Bei dieser ganzen Scheiße gingen dann vollständig jeglicher Teamgeist, Mitgefühl, Fairness und dergleichen leider den Bach runter. Und das wegen 200 Euro pro Monat. So leicht lassen Menschen sich manipulieren. Ob das Endergebnis vorteilhaft für die Firma war, weiß ich nicht. Beispielsweise habe ich als Projektleiterin, weil ich ja fürs Ganze verantwortlich war und mich nicht gerne erpressen lasse, viele der nicht buchbaren Aufgaben selbst erledigen müssen. Trotz zahlreicher Überstunden hatte ich dann zu wenig Produktivstunden und bekam dafür noch Strafe vom Gehalt abgezogen dafür, dass ich mich als einzige im Projekt verantwortlich fühlte und auch als einzige überhaupt Überstunden schob. Das war eine ausgezeichnete Maßnahme, um engagierte Mitarbeiter komplett zu demotivieren und zu verlieren. Unter solchem giftigen Arbeitsklima wollte ich dann auch nicht mehr weiterarbeiten. Ich versuchte noch, bei den Kollegen Aufklärungsarbeit zu leisten und wies sie darauf hin, dass sie für 200 Euro pro Monat ihre Seele verkaufen. Das war ihnen aber egal. Sie fühlten sich für ihr schäbiges unkollegiales Verhalten null verantwortlich, die Verantwortung schoben sie komplett auf die Manager ab, die sich diese unrealistischen Regeln mit der 100 %-Produktivität ausgedacht hatten. Von studierten Leuten hätte ich eigentlich etwas mehr moralische Integrität und Robustheit erwartet. :-(

Seitdem beschäftige ich mich mit großem Grauen mit den Auswirkungen von Kennzahlen auf Menschen - ihre Arbeitsweise und ihre Wahrnehmung. Leider ist die Beobachtung wiederholbar, dass Kennzahlen das Verhalten der Menschen steuert und sie schon mit relativ wenig Druck manipulierbar sind. Zumindest zum Schlechteren. Ob sie auch zu guten Menschen gepusht werden können, weiß ich nicht, konnte ich noch nicht beobachten. :-/

Neustes Beispiel ist mein Stammsupermarkt. Das Einkaufen dort macht gar keinen Spaß mehr. Offensichtlich haben sie die Mitarbeiterinnen auf Effizienz getrimmt. Und jetzt werde ich dort jedes Mal angeschnauzt, weil ich nicht schnell genug mache. Wenn man in bar bezahlt, macht man sich dort ja schon unbeliebt. Oder 14 Cent aus dem Geldbeutelchen rauskramt. Hallo, es brennt doch nicht! Lasst mich doch in Ruhe rumkramen und meinen Einkauf in meine Leinenbeutel packen. 

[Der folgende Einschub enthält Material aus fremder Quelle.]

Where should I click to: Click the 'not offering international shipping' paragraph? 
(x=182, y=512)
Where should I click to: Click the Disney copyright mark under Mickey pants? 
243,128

Hat doch neulich tatsächlich die junge Verkäuferin von mir verlangt, dass ich meine Einkäufe hinter der Kasse unsortiert in den Wagen werfe, den Platz frei mache und die Artikel dann woanders in Ruhe in meine Taschen packe. Für mich wäre das aber sowas von gar nicht effizient, wenn ich alles zweifach anfasse! Jetzt soll ich wohl auch noch ein schlechtes Gewissen haben, fürchte ich. Womöglich kriegt die Verkäuferin 50 Cent vom Gehalt abgezogen, weil ich ihren Durchsatz gebremst habe und ihre Kennzahlen verschlechtert. .-(

Ich weiß, solche Effizienzschulungen werden gerne mit Drohungen gewürzt. Meistens werden sie schon so motiviert: "Die Firma hat voriges Jahr Verluste gemacht und ihr langsamen, faulen Säcke seid daran schuld." Was recht lustig ist, weil nämlich in Firmen grundsätzlich im Kleinen gegeizt und im Großen verschwendet wird. Die Manager muss man mit Luxus motiviert halten, weil sie so wichtig sind, bei den Kleinen reicht ein regelmäßiger Arschtritt zur Motivation und putzige Hinweise darauf, dass es auf dem Arbeitsmarkt jederzeit Ersatz gibt. Beispielsweise wurden wir mal so nett darauf hingewiesen, dass ein indischer Projektleiter nur 10 % so viel kostet wie wir. 

Dabei weiß doch jeder: "Gut Ding will Weile haben." Wenn man zu schnell arbeitet, macht es nicht nur weniger Spaß, sondern strengt auch mehr an und man macht mehr Fehler. Am schnellsten ist man immer noch, wenn man einfach eines nach dem anderen erledigt. Wenn man sparen möchte, dann eben nicht (siehe Momo), indem man eine Aufgabe in 20 statt 30 Minuten durchpeitscht, sondern indem man sich überlegt, ob diese Aufgabe überhaupt nötig ist oder wie man sie vereinfacht, damit man sie ohne Eile schneller fertig bekommt. Kunden, die man herumhetzt und denen man "quick and dirty" liefert, kaufen zukünftig nämlich woanders, wenn sie können. 

So, und jetzt muss ich mal wieder was produzieren... :-)

Ich arbeite ja auch mit Kennzahlen. Um zu sehen, wie ich meine Zeit verbringe und wo ich noch optimieren kann. Nicht durch Hetzen, sondern durch strategische Entscheidungen!